Ford Focus MPG & CO2
The biggest fourth-generation Focus engine news is undoubtedly the introduction of cylinder deactivation on the EcoBoost petrol, with Ford claiming such technology has never previously appeared on a three-cylinder engine. It helps the regular 123bhp version of the 1.0-litre Focus to return fuel consumption of up to 52.3mpg. WLTP-rated CO2 emissions of this engine stand at 121g/km, for a reasonable Benefit-in-Kind (BiK) tax rating for company-car users.
Choose the 1.0-litre petrol engine equipped with mild-hybrid technology and two versions are available. The base 123bhp version is fitted with a seven-speed automatic gearbox, returning up to 52.3mpg and emissions starting from 122g/km. Opt for the more powerful 153bhp engine with a six-speed manual and 54.3mpg is possible, while the automatic version returns a similarly excellent economy figure of 53.3mpg. CO2 emissions for this engine start from 116g/km. This 1.0-litre engine makes a sound choice for those who cover fewer than 12,000 or so miles a year, or who make frequent short or urban journeys.
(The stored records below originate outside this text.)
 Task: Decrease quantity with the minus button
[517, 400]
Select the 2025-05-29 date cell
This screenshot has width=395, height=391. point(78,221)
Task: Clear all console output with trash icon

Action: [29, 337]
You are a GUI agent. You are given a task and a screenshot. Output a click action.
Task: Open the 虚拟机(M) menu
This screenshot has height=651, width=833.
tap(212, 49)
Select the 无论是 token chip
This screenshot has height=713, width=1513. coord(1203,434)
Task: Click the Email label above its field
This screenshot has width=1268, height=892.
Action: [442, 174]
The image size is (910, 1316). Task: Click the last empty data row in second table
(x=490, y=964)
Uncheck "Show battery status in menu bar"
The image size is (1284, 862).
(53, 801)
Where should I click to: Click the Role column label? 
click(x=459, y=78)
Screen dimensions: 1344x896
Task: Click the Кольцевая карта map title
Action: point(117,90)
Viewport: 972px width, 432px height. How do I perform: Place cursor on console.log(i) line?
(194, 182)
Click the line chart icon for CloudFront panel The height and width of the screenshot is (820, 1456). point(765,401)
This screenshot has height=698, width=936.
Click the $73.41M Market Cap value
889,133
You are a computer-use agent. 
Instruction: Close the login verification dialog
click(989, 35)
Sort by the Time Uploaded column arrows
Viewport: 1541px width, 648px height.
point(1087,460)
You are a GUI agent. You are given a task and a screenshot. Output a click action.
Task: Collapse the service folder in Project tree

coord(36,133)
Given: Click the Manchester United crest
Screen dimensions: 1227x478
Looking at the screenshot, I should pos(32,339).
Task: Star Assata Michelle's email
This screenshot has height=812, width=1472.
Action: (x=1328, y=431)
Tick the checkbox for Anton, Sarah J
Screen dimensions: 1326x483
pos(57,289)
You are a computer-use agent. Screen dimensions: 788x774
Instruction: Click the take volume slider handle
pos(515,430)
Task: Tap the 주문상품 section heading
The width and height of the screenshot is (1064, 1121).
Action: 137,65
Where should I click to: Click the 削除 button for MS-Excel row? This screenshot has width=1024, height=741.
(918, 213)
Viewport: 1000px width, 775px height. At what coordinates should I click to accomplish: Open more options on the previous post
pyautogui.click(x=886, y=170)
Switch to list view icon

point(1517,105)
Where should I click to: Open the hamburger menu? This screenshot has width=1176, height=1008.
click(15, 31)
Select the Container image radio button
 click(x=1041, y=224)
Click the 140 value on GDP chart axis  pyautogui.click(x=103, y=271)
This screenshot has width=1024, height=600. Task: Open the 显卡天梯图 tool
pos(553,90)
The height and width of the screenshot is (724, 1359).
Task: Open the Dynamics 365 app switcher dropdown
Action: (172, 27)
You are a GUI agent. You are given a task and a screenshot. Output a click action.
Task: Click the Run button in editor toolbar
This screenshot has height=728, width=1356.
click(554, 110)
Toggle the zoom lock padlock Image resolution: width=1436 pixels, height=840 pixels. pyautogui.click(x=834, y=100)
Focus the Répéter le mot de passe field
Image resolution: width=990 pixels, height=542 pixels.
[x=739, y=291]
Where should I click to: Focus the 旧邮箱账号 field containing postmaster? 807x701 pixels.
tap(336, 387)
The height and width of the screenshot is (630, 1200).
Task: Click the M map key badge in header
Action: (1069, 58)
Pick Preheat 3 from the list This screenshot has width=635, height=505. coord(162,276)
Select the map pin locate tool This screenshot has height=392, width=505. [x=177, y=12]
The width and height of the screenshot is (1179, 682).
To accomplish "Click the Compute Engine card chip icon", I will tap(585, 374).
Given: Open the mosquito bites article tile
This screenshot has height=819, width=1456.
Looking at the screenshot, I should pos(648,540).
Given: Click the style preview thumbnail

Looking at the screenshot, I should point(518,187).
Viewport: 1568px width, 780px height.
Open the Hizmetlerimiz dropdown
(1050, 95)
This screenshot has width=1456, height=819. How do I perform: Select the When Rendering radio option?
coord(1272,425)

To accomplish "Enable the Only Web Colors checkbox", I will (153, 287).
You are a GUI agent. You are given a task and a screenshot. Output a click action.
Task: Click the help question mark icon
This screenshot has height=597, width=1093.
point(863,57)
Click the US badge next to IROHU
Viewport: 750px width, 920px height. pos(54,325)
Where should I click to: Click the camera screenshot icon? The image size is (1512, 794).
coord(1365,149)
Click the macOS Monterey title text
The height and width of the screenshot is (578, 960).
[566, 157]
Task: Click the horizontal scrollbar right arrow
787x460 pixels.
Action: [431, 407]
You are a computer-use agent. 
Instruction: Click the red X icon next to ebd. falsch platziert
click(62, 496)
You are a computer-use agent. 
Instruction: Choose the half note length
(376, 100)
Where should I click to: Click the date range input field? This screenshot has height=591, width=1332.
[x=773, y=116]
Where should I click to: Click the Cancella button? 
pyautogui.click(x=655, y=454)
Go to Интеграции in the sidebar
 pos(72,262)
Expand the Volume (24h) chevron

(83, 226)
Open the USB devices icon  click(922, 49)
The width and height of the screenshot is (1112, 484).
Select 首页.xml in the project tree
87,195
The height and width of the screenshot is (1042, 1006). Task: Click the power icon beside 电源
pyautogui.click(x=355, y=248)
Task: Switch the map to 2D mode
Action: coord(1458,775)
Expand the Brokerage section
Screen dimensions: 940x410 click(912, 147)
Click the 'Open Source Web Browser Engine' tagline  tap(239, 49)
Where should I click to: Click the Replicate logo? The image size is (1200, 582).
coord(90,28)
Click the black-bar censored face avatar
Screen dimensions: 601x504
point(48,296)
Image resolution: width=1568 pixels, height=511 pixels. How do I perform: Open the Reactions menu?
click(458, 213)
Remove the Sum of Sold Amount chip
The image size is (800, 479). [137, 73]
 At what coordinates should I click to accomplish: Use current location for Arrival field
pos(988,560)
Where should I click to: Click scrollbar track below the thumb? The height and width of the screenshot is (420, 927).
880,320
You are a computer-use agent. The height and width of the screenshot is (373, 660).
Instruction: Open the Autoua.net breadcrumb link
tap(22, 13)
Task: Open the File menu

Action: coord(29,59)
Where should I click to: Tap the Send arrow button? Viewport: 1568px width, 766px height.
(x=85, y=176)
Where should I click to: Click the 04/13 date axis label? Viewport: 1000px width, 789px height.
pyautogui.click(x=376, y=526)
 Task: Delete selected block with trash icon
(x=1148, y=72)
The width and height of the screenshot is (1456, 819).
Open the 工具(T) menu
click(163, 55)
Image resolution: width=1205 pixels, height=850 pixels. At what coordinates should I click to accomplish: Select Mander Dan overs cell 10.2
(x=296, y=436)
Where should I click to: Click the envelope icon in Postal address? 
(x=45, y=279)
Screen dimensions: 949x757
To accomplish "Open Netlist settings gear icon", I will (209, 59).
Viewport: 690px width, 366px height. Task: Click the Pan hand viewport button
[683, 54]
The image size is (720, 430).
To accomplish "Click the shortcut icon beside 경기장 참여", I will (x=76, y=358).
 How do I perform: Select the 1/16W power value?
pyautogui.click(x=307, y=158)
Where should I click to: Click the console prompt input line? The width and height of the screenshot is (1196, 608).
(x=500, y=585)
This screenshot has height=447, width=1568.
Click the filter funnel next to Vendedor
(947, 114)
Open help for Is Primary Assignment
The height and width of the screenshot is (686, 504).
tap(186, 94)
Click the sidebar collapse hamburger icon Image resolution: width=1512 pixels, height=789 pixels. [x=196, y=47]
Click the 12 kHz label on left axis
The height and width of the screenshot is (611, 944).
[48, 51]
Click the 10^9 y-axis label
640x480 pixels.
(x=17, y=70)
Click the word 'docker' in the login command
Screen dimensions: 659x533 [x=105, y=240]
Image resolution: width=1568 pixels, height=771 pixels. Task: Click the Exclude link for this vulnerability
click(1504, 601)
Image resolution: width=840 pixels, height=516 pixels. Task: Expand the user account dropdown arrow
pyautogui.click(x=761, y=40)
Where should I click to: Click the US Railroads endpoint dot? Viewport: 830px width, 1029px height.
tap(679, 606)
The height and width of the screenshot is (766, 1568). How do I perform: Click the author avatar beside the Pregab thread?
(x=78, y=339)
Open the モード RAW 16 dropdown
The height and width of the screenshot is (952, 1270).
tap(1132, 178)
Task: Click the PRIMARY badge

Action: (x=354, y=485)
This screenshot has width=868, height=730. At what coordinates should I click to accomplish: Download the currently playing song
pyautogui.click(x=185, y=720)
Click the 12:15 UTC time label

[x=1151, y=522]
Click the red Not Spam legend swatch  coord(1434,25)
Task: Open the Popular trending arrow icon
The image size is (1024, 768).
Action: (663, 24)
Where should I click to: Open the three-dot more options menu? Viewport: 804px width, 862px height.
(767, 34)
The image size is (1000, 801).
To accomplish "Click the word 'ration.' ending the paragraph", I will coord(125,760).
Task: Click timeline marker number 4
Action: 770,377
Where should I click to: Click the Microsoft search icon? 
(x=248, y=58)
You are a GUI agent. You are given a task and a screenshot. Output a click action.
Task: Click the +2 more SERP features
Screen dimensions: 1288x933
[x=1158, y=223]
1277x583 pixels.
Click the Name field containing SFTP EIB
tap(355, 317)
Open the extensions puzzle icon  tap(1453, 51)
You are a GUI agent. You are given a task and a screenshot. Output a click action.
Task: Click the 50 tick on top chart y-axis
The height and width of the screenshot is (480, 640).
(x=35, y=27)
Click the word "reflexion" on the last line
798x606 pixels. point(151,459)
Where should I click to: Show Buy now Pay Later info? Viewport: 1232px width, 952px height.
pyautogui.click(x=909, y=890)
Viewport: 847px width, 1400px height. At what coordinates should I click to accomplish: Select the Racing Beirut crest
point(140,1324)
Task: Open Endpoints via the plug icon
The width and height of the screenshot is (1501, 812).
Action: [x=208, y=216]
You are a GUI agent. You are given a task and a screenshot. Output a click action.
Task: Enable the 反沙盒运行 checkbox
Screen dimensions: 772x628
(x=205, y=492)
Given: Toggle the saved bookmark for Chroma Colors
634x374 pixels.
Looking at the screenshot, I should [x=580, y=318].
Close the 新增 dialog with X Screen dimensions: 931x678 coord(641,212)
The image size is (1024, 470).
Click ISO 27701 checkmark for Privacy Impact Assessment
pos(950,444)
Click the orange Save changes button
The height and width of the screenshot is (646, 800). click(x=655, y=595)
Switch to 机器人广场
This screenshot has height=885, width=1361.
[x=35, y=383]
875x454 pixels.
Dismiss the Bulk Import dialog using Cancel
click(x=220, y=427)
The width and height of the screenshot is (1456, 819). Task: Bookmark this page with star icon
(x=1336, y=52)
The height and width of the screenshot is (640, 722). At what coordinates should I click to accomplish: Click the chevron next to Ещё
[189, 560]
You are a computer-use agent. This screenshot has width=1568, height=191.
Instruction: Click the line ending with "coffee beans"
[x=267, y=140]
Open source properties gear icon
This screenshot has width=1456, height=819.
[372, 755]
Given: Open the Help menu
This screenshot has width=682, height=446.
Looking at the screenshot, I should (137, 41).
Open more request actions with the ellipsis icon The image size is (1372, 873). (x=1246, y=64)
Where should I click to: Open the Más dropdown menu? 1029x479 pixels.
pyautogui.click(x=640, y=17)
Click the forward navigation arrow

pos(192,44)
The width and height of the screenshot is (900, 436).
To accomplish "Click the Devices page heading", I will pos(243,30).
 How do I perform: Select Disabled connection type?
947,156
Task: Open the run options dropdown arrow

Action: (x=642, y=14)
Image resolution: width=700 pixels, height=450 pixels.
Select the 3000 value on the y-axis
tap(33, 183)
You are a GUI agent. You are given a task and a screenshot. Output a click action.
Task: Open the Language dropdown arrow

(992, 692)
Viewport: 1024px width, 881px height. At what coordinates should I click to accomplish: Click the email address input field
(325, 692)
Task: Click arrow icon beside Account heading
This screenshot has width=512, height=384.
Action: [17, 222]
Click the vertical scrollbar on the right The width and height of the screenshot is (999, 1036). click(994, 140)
Diesel fuel-economy figures for the Focus are even more impressive, particularly those of the 118bhp, 1.5-litre EcoBlue engine. Now only available with an eight-speed automatic gearbox, this engine is claimed to achieve up to 61.4mpg, while qualifying for a reasonable BiK band thanks to CO2 emissions starting from 120g/km. The larger 148bhp 2.0-litre diesel was discontinued in 2021, and was capable of strong fuel economy, officially returning more than 61mpg.
Every standard petrol and diesel Ford Focus is liable for annual road tax (VED) at the standard rate, with the mild-hybrid models being liable for the discounted rate.
The Focus ranges from insurance group 11 (out of 50) on Zetec models and around 15 on most other models. At the higher end of the scale, the luxurious Vignale with a diesel engine occupies group 23, and the ST is the highest of the range in group 34.
Ford has the largest network of dealers and authorised workshops of any manufacturer in the UK, which is one of the reasons its cars are so popular. It also means that routine maintenance should be convenient, with a workshop in most big towns. Annual servicing is required, or every 12,500 miles if the latter occurs first.
Your Ford dealer can arrange a service contract that takes your annual mileage into account, and this can make it easier to manage running costs. Consumable parts such as tyres and brake components are all readily available, which helps keep costs down – even the biggest 18-inch tyres are of a size and specification that's also used by many rival cars.
Every Ford sold in the UK has a three-year/60,000-mile warranty, which can be extended to four or five years at extra cost. A year's roadside assistance is included, too, but this warranty package is now badly overshadowed by those from Toyota, Hyundai and Kia – seven years or 100,000 miles in the case of the latter.